Grippol Supplementary Files

A systematic review of clinical trials conducted with a low-dose inactivated influenza vaccine adjuvanted by azoximer bromide (AZB, Polyoxidonium), was performed to compare vaccine reactogenicity against non-adjuvant vaccines. We also assessed whether lower amounts of antigen per viral strain in AZB-adjuvanted vaccines affected antibody responses. A robust search strategy identified scientific publications reporting 30 clinical trials, comprising data on 11,736 participants and 86 trial arms, for inclusion in the analysis. Local reaction rates (R_lr) appeared to be lower in AZB-adjuvanted vaccine treatment arms versus comparator vaccine treatment arms. Meta‑regression analysis revealed that AZB did not contribute to vaccine reactogenicity. Post-vaccination geometric mean titres in those exposed to AZB-adjuvanted vaccine and comparator vaccine treatment arms were similar in both children and adults aged 18–60 years, implying an antigen-sparing effect by AZB.

Methods

Data identification, selection criteria and extraction

This study was conducted according to the principles of the Preferred Reporting Items for Systematic Reviews and Meta-Analyses (PRISMA) [24]. A literature search was performed in English- and Russian-language databases (United States National Library of Medicine at the National Institutes of Health PubMed database, Cochrane Database of Systematic Reviews, Russian National Medical Library) to identify any public records or reports of clinical trials conducted with AZB-SU between 1998 and 2018. Relevant articles were identified by searching the terms: ‘influenza’ AND ‘vaccin*’ AND ‘[‘azoximer bromide’ OR ‘polyoxidonium’ OR ‘Grippol’]. The online search was performed in January 2019 and updated in August 2019.

Manual search of existing lists of references, provided by the manufacturer, NPO Petrovax Pharm (Moscow, Russia), was performed, and assessments included original trial reports and trial compilations produced by the manufacturer.
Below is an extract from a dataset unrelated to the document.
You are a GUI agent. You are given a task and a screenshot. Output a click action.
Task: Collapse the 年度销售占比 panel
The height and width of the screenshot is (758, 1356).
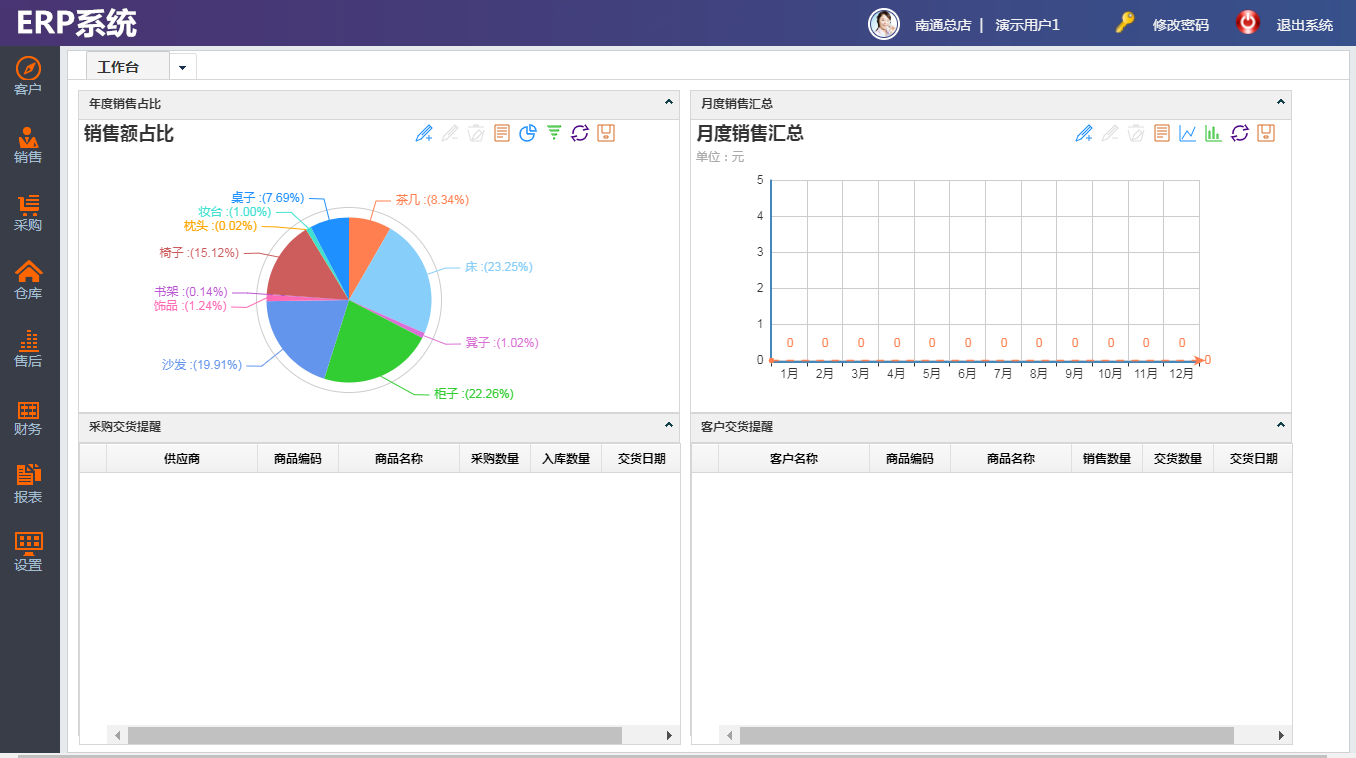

Study reports were rejected if a full text was not openly available or in case of pre-clinical studies, field studies or post-marketing reports on rare events or individual cases.

Reports from studies with at least one of the following assessments were included:

• Reactogenicity: Participants were followed for at least 5–6 days after intervention (vaccine or placebo), and local and systemic vaccine reactions were recorded.
• Safety: Serious adverse events (SAEs) were recorded within at least 3–4 weeks after intervention.
• Immunogenicity: Antibody titres against vaccine strains were determined with a standard hemagglutination inhibition assay, in sera drawn before and 3–4 weeks after intervention.

A data extraction form was used based on the PRISMA recommendations. Titles and abstracts identified from searches were screened by two independent reviewers. They also independently reviewed full‐text versions of marked articles that met the predefined criteria. Each study was provided with a unique identifier number (Study reference number). All extracted data were independently reviewed by two researchers and finalised after consultation and agreement on inclusion and exclusion assignment was unanimous. Data extracted from included studies comprised: authors and date of study, population characteristics (including age, medical history and previous vaccinations), trial design and intervention arms, vaccines used (formulations, virus strains, amount of HA per strain and per dose), numbers or percentages of participants with post-vaccination local or systemic reactions and the numbers of participants who experienced SAEs. Immunogenicity data, i.e. pre- and post-vaccination geometric mean titre (GMT) and variance (e.g., confidence interval [CI]) and serologic Committee for Proprietary Medicinal Products (CPMP) variables (see below), were collected for efficacy analyses. All entry data were critically assessed for eligibility by the reviewers.